La démence sénile est un terme générique qui englobe un certain nombre de maladies; qui résultent de changements cérébraux anormaux et affectent la capacité à penser.

Cette maladie; peut affecter la capacité d’une personne à penser; parler; se souvenir; se rapporter aux autres et effectuer des tâches du quotidien.

La démence est l’une des causes de décès qui connaît la croissance la plus rapide au monde; dépassant le cancer du sein et le cancer de la prostate en tant que cinquième cause de décès selon l’OMS.

La démence sénile la plus connue

La maladie d’Alzheimer est la forme de démence sénile la plus courante; suivie de la démence vasculaire, qui est une obstruction des vaisseaux sanguins du cerveau suite à des micro saignements. D’autres causes incluent des carences vitaminiques et des problèmes thyroïdiens.

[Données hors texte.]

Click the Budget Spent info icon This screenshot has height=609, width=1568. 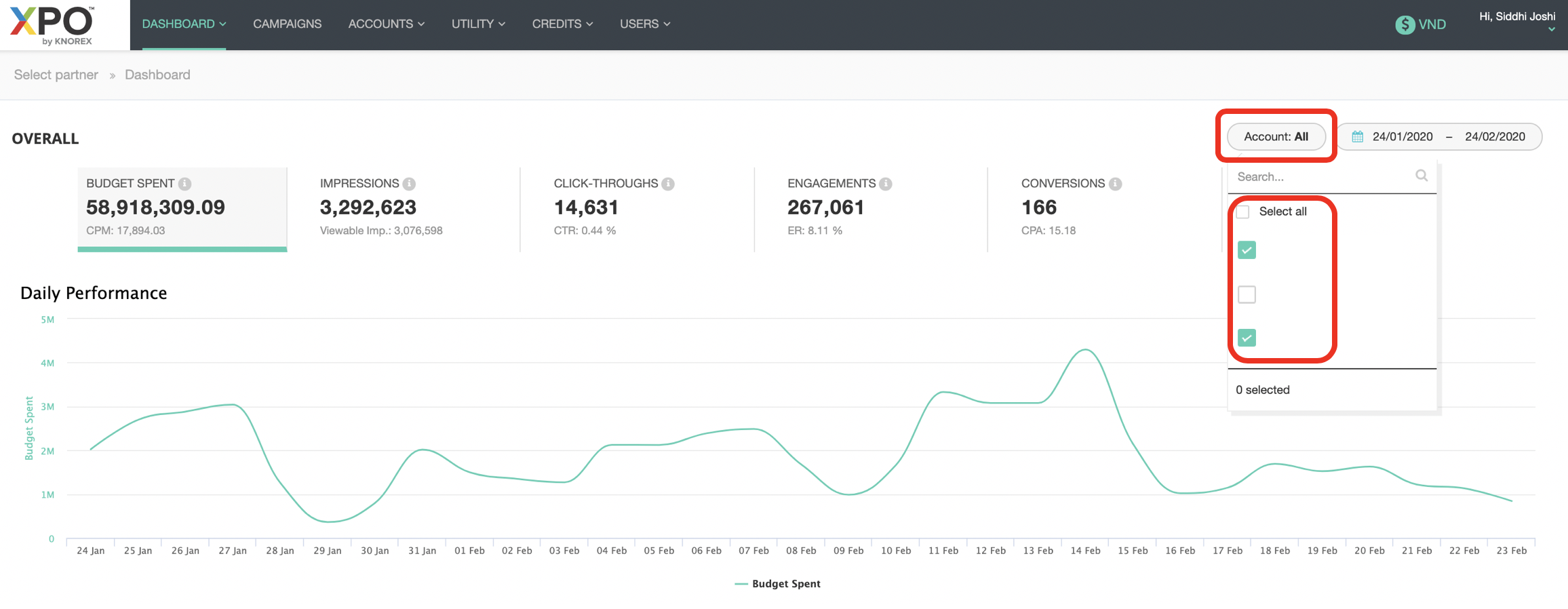(x=184, y=184)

Etude du journal Neurology

L’étude, publiée dans le journal Neurology, visait à tester le lien entre un marqueur inflammatoire (sCD14) retrouvé dans le sang et l’incidence de la démence sénile. L’espoir est que ces biomarqueurs ouvriraient à terme la voie à la prédiction de la démence.

Ce qui a excité les chercheurs; c’est la possibilité d’évaluer à l’avance le risque de démence; et que la découverte de ces biomarqueurs sanguins peut ouvrir la voie à une intervention avant le développement de la maladie, ce qui pourrait changer le cours de vie d’une personne.

Cependant, les scientifiques ne comprennent pas pleinement le rôle de l’inflammation dans différents types de démence.

Les recherches basées sur deux études

S’appuyant sur des recherches antérieures sur des animaux qui suggéraient que le sCD14 aide à réguler la réponse inflammatoire du cerveau; les chercheurs ont essayer d’étudier son utilisation comme biomarqueur du risque de déclin cognitif et de démence.

La nouvelle recherche, qui s’est basée de deux études communautaires, a porté sur plus de 4 700 participants. Dans l’une des études, leur âge moyen était de 69 ans et dans l’autre, de 72 ans. Les deux études ont mesuré le sCD14 plasmatique dans le sang des participants à l’avance.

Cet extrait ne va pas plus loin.